The Fed is “on the precipice of losing control of inflation expectations,”: says St, Louis Fed President James Bullard.

What does he mean? Apparently, the lower the public’s inflation expectations over the intermediate-term, the easier it is for the Fed to keep inflation down. He continues: “That's why it is important for the Fed to take action today that's credible, that will keep inflation expectations low and stable.”

Our thoughts: Market movements often reflect sentiment before fundamentals. Markets function like a pricing-in mechanism. As we can see, conflicting opinions about the Fed’s capacity to do its job with regard to easing inflationary pressures are mixed. Hence, the volatility in the markets overall has shown a net increase in yields and a net decrease in equities.

What to watch out for: Economist consensus expects this Friday’s May Consumer Price Index report to show an 8.2% rise year over year, or 5.9% rise in core CPI; both slightly lower than April’s reading.
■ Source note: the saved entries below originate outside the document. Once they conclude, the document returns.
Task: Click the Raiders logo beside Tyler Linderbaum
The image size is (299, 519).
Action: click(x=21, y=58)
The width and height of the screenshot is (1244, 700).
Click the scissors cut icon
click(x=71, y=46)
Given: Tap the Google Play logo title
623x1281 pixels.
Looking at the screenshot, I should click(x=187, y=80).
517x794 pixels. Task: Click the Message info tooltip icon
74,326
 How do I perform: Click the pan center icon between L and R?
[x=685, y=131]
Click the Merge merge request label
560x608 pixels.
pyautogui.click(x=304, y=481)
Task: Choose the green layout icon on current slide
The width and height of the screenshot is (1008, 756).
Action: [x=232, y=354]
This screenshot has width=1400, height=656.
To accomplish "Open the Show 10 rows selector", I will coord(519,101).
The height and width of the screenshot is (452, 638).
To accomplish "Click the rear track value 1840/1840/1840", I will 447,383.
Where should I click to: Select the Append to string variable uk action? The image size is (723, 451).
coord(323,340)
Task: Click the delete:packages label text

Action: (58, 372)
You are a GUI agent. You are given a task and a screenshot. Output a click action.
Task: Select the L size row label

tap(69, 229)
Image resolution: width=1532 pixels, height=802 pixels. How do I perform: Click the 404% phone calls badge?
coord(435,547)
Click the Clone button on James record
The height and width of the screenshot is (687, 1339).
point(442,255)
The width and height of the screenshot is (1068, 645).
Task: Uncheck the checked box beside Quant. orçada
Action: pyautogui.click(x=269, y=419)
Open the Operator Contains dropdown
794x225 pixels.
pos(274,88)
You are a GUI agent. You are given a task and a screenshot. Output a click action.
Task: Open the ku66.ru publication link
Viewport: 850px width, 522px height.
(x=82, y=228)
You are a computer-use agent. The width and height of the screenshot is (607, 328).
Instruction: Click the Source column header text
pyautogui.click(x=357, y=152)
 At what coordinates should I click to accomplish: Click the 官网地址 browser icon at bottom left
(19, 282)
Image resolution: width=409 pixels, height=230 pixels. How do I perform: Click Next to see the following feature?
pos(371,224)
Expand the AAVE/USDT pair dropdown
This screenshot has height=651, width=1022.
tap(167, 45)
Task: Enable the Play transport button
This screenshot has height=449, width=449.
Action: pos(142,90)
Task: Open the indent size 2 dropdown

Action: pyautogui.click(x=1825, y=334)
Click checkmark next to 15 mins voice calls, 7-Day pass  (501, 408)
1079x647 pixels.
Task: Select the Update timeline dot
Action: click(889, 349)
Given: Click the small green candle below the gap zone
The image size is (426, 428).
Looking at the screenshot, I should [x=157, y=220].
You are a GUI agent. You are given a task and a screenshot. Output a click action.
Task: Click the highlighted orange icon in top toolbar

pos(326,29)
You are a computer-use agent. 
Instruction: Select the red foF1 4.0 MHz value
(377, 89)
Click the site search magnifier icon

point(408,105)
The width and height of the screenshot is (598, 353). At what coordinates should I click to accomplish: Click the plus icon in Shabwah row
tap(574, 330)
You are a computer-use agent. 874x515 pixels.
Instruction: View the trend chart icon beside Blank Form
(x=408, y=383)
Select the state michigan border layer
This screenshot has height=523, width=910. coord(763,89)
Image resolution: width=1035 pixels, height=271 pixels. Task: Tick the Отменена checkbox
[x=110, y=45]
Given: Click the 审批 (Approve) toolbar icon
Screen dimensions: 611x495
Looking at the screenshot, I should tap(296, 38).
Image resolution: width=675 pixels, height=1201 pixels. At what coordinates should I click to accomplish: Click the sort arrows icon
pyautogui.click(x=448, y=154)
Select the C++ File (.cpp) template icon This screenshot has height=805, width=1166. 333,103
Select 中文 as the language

The markets are likely to respond in a volatile fashion depending on whether the data indicate inflation has peaked or continues to surge.

Important for Fed to take credible actions to keep inflation expectations low, St. Louis Fed president says.

The Federal Reserve is in danger of losing control of how much inflation American households are expecting, said St. Louis Fed President James Bullard on Wednesday.

“I think we’re on the precipice of losing control of inflation expectations,” Bullard said, in a speech to the Economic Club of Memphis.

“That’s why it is important for the Fed to take action today that’s credible, that will keep inflation expectations low and stable,” he said.

The Fed watches inflation expectations closely. Although difficult to measure, a basic tenant of Fed policy is that keeping inflation expectations low and stable will make it easier to bring inflation down.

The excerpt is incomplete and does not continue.